■ DIRECTIONS ■
When the string "factsheets" occurs in a line of the records, show that line.

(Stored data entries)
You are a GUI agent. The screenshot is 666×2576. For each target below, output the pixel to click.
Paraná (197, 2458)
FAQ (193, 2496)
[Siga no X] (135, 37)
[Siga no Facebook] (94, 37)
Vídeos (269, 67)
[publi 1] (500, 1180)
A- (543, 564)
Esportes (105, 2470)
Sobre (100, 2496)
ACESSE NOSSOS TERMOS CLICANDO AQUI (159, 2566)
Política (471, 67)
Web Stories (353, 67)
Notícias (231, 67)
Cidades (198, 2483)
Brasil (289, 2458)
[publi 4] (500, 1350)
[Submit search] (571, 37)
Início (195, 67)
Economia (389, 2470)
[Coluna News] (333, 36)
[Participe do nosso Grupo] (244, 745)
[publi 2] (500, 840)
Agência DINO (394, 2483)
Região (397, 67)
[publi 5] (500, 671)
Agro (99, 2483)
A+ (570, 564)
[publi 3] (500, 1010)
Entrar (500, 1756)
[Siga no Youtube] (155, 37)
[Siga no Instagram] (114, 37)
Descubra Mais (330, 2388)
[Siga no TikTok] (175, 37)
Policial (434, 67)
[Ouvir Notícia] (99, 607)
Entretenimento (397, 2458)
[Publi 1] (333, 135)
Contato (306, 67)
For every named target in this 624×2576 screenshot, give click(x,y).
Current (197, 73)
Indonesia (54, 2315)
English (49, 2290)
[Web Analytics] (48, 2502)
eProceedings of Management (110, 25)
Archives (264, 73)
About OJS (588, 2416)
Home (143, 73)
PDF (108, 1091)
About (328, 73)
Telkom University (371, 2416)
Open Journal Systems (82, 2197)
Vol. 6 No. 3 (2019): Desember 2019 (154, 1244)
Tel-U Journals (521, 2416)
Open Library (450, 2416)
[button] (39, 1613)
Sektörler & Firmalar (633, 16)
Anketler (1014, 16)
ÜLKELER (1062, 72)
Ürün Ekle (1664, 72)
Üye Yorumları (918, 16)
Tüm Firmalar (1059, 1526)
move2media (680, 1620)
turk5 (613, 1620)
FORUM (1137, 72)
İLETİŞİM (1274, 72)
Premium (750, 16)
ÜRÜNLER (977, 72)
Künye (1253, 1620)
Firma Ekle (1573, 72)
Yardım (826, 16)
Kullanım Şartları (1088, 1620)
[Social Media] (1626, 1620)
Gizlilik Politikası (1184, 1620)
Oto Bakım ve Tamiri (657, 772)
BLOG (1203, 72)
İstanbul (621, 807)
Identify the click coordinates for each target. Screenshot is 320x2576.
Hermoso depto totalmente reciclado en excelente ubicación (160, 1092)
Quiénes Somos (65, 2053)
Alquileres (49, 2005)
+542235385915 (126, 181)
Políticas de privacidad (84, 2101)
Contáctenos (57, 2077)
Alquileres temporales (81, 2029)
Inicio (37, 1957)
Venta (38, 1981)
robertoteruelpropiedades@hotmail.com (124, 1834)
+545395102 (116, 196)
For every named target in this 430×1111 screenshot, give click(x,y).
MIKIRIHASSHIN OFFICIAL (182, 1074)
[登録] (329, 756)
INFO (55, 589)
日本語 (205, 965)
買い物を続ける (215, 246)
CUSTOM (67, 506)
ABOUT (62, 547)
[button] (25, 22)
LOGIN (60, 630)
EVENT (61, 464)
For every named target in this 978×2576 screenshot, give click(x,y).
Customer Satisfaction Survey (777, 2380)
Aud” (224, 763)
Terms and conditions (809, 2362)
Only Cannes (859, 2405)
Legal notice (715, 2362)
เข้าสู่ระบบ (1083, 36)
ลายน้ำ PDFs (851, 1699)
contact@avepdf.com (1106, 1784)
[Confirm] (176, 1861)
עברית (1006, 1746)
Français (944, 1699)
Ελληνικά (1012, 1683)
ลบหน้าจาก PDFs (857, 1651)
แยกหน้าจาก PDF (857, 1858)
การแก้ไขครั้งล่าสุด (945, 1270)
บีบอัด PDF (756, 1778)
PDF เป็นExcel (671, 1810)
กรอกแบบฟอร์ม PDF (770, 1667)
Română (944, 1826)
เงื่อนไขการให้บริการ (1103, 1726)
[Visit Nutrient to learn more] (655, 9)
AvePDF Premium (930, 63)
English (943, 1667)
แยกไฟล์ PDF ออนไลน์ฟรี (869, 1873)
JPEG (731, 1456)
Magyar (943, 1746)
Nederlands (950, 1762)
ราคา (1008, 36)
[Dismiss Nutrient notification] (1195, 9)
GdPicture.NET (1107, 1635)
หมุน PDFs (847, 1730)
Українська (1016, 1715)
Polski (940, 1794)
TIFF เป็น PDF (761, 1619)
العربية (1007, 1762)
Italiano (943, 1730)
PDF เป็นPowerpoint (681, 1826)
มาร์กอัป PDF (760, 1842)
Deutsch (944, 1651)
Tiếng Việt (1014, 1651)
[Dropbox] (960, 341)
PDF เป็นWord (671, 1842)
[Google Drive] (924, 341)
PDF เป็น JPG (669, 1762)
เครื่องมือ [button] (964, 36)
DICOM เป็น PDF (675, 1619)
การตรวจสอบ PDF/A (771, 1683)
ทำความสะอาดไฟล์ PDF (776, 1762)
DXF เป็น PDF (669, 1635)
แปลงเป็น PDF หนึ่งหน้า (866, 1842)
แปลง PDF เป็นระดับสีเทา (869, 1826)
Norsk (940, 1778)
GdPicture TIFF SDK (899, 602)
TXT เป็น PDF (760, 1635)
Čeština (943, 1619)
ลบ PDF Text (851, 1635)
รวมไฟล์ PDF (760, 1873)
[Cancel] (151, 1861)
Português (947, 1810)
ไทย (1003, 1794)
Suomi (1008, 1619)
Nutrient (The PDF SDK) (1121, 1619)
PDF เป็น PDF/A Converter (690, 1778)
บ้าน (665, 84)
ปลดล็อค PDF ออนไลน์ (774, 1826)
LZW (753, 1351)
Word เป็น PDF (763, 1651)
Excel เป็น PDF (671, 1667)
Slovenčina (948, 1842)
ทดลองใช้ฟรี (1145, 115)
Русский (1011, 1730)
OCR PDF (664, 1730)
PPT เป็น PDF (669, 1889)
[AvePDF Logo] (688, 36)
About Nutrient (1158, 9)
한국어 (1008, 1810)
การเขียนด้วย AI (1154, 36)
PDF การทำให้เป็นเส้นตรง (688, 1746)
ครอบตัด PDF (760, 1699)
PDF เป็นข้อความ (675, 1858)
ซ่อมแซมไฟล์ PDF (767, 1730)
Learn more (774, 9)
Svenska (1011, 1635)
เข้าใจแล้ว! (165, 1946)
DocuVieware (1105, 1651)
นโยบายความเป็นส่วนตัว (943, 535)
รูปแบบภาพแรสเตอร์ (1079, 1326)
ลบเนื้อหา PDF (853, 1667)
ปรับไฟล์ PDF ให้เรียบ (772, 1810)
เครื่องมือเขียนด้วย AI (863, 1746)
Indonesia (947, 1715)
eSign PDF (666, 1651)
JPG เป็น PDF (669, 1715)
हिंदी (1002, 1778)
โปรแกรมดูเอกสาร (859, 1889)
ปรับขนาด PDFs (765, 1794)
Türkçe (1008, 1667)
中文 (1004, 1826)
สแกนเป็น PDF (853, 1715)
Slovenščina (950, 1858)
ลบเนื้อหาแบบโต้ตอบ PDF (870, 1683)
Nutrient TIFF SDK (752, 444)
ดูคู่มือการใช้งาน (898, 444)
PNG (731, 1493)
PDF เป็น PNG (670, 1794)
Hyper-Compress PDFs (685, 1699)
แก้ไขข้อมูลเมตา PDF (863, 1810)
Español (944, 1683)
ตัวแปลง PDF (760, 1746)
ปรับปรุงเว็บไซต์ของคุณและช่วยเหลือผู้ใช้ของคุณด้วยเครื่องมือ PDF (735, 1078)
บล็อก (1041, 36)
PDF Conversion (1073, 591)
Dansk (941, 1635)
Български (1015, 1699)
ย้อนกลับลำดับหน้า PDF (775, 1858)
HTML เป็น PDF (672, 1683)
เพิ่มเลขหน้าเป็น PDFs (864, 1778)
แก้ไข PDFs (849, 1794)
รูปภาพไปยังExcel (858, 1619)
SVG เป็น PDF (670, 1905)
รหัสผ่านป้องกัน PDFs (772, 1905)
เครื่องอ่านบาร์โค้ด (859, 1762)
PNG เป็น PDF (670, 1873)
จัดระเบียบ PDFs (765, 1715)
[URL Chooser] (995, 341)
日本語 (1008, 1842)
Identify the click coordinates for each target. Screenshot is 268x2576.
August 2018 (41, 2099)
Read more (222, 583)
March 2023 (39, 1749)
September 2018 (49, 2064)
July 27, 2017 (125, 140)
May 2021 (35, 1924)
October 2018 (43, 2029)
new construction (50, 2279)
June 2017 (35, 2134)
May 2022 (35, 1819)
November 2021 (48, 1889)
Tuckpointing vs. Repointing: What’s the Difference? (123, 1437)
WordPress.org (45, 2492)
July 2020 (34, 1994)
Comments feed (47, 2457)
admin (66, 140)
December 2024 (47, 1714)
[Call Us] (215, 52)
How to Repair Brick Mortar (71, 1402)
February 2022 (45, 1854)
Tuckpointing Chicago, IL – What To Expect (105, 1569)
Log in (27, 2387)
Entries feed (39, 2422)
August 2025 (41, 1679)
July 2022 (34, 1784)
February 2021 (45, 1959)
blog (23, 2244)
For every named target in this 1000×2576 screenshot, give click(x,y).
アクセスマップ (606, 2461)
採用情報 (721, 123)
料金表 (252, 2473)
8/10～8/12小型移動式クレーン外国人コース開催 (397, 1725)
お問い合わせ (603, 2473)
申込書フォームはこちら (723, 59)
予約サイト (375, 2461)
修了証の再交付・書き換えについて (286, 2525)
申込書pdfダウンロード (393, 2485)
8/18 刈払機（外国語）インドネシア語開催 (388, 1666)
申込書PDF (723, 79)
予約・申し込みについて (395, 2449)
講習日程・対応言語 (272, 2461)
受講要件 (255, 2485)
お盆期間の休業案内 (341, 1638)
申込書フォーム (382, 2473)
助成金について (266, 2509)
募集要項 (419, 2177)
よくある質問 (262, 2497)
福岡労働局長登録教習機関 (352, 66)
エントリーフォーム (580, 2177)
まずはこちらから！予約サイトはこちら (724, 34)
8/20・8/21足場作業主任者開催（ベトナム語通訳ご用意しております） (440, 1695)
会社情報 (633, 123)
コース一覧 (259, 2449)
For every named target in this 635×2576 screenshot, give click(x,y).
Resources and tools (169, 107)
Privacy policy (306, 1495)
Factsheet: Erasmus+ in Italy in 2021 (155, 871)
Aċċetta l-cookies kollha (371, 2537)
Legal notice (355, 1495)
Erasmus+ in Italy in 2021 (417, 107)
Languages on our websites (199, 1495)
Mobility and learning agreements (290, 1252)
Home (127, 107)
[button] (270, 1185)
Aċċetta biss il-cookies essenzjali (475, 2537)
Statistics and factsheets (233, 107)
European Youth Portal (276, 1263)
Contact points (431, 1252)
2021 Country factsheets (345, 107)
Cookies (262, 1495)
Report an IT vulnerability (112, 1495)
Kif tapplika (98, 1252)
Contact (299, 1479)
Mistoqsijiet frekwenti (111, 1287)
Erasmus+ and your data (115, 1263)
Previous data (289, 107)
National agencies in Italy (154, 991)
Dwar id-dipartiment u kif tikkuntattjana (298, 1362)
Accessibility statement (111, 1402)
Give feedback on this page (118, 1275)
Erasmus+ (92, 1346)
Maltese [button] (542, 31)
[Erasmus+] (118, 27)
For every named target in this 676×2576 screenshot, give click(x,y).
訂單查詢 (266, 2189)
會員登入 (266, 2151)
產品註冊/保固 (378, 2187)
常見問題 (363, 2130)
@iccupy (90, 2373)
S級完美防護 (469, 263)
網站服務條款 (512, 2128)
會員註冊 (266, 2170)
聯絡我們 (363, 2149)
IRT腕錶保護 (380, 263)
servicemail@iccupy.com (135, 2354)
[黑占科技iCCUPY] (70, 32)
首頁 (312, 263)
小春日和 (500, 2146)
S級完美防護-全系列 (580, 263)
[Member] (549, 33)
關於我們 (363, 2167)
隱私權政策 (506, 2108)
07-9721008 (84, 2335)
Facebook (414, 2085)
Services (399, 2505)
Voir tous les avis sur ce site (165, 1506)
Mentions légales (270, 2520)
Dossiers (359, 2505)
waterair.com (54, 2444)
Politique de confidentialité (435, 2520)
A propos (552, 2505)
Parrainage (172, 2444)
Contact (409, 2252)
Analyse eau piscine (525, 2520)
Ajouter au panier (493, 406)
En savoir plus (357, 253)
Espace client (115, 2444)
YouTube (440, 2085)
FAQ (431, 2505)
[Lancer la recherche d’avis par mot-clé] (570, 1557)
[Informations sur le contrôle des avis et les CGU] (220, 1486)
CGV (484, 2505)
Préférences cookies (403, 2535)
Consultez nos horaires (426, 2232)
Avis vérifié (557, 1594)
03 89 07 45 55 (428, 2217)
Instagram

■ TASK RESPONSE ■
Statistics and factsheets (233, 107)
2021 Country factsheets (345, 107)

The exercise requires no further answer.